If an approval step changed nothing in 20 instances, eliminate it as waste
When approval steps in a process have produced zero changes in the last twenty instances, eliminate the approval gate as pure waste regardless of its historical rationale.
Why This Is a Rule
Approval gates are installed to catch errors — but many outlive their usefulness while retaining their cost. An approval step that rubber-stamps twenty consecutive instances without requesting a single change is not catching errors. It's adding delay, creating bottlenecks, and consuming reviewer time without producing any value. The gate's historical rationale ("we added this after the 2019 incident") is irrelevant if the gate hasn't triggered in twenty consecutive passes.
Lean manufacturing calls this muda (waste): activity that consumes resources without adding value. In knowledge work, approval gates are particularly expensive because they create queues — work sits idle waiting for a reviewer who is busy with other tasks. The cost isn't just the reviewer's time; it's the delay cost multiplied by everything downstream that's waiting.
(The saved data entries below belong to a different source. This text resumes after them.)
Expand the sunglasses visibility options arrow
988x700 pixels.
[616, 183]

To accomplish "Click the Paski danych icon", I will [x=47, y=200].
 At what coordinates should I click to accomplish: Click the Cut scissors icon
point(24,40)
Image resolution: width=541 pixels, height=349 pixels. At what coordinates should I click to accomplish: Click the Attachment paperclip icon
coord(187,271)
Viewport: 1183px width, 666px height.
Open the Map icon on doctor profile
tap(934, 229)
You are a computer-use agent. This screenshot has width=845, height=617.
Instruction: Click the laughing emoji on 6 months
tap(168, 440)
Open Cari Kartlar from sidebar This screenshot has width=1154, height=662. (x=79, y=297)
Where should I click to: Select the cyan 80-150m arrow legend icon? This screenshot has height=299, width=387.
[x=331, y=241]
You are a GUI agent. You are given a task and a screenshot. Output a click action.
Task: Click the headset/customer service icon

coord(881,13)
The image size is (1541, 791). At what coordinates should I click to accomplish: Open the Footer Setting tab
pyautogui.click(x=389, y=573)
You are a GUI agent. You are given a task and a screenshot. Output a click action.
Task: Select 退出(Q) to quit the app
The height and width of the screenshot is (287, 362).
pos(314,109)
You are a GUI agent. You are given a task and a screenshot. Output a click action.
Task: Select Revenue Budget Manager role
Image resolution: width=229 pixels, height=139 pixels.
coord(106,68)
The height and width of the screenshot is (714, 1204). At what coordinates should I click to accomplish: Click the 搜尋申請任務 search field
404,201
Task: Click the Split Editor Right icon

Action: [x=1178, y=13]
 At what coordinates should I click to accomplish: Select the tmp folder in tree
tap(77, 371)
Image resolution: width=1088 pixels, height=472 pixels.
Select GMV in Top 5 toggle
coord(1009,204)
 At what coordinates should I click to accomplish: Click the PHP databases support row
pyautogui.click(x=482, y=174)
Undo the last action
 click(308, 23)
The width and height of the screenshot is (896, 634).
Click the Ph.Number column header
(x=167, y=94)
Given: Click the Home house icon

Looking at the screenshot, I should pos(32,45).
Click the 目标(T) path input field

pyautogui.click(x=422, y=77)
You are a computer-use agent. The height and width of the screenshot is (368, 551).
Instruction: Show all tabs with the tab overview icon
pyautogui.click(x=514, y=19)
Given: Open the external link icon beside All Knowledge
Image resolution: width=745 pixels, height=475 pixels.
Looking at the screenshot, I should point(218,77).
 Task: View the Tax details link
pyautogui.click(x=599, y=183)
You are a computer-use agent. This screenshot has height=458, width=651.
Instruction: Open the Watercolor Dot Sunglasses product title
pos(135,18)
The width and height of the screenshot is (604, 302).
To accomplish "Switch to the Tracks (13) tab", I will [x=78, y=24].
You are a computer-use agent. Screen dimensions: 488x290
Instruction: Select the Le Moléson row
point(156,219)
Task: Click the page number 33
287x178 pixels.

Twenty instances with zero changes is the evidence threshold. Below twenty, a pattern might not be established — the gate might catch errors rarely but importantly. At twenty consecutive passes with no changes, the gate is statistically demonstrated to be non-functional. Remove it.
When This Fires
- During process audits or workflow optimization
- When a review step consistently adds delay without adding feedback
- After noticing that approval queues are a recurring bottleneck
- Any time someone says "we've always had this review step" without evidence it's catching anything
Common Failure Mode
Keeping the gate because of its origin story: "We added this after the incident in 2019." The incident was real, the gate was a reasonable response — but if the gate hasn't caught anything since, either the underlying cause was fixed by other means or the gate's design doesn't actually catch the problem. The origin story justifies the gate's existence emotionally, not functionally.
The Protocol
For each approval step in your process: (1) Track the last 20 instances. How many resulted in a change request from the reviewer? (2) If zero → eliminate the gate. Move the review to a sampling basis (spot-check 1 in 10) if you want a safety net. (3) If 1-3 → the gate has marginal value. Consider whether the changes it caught could be caught earlier in the process. (4) If 4+ → the gate is functional and earning its cost. Keep it.